Text extract:
Start

Review: Nikon D7000

Jeff's Rating: 5/5

tl;dr: A worthwhile upgrade to the Nikon D90, and an excellent display of Nikon's latest whiz-bang features. Best video recording abilities of any current or past Nikon SLR.

Nikon D7000 - Front

I just received my new Nikon D7000 SLR in the mail today, so I'm working on getting some images and videos together for a full-fledged review.

Handling / Build Quality

The D7000's body, unlike my old D90, has a few parts made of magnesium alloy, rather than the cheap-feeling plastic of cheaper cameras—and you can really tell the difference.

A few buttons on the D7000 feel a bit better than those on the D90, as well:

  • The shutter button, which some people call too sensitive, is just right. Sometimes, in tricky lighting, I would have to set my D90 to continuous mode to get a steadier shot, since the button requires some pressure to trigger. The D7000 requires only gentle pressure after the half-trigger (focus/exposure lock).
  • The live-view trigger-switch is in a perfect place. I can switch on live view while I pull the camera away from my eye without even looking, then hit record in the same spot. The D90 made this operation a chore.
  • The AF-mode selection button on top of the AF/M switch is a lot more intuitive than having three modes on that switch. I always had to look on the side (moving my eye from the viewfinder) to figure out which focus mode I was using. Now, hold down the button and use one of the two command dials to switch between AF-S, AF-C and AF-A, and the autofocus area mode.

I've also purchased the excellent Nikon MB-D11 Battery Grip, and it makes the D7000 feel much more solid, especially when using pro glass like the 70-200 VR lens. Without the battery grip, the D7000 body stays in my hand about the same as the D90 did - my pinkie would like a little bit more area to hold, and it gets it with the battery grip.

High ISO Image Quality

I'm not even going to discuss low-ISO image quality—it's incredible, as is the quality on any other DSLR released in the past two years.

Nikon introduced a few new features which make this camera marginally better than the D90 for high-ISO/low-light photography:

  • Increased dynamic range via 14-bit RAW images (the D90 had 12-bit images)

End

Goal: Please repeat word for word the passage of the Nikon D7000 review that runs from "Jeff's Rating: 5/5" up to and including "past Nikon SLR.".

Source data:
Start

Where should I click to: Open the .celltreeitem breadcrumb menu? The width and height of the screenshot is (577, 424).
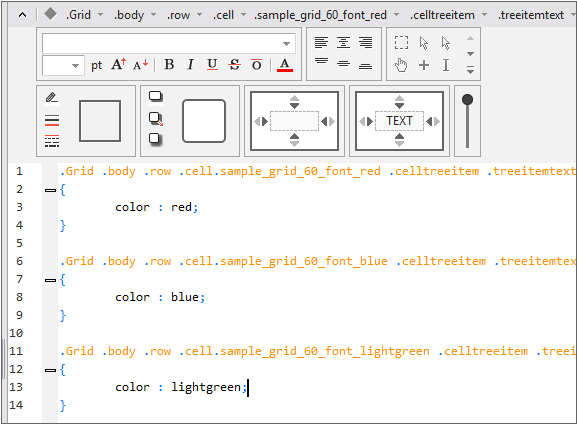pos(485,15)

End

Result of this exercise:
Jeff's Rating: 5/5

tl;dr: A worthwhile upgrade to the Nikon D90, and an excellent display of Nikon's latest whiz-bang features. Best video recording abilities of any current or past Nikon SLR.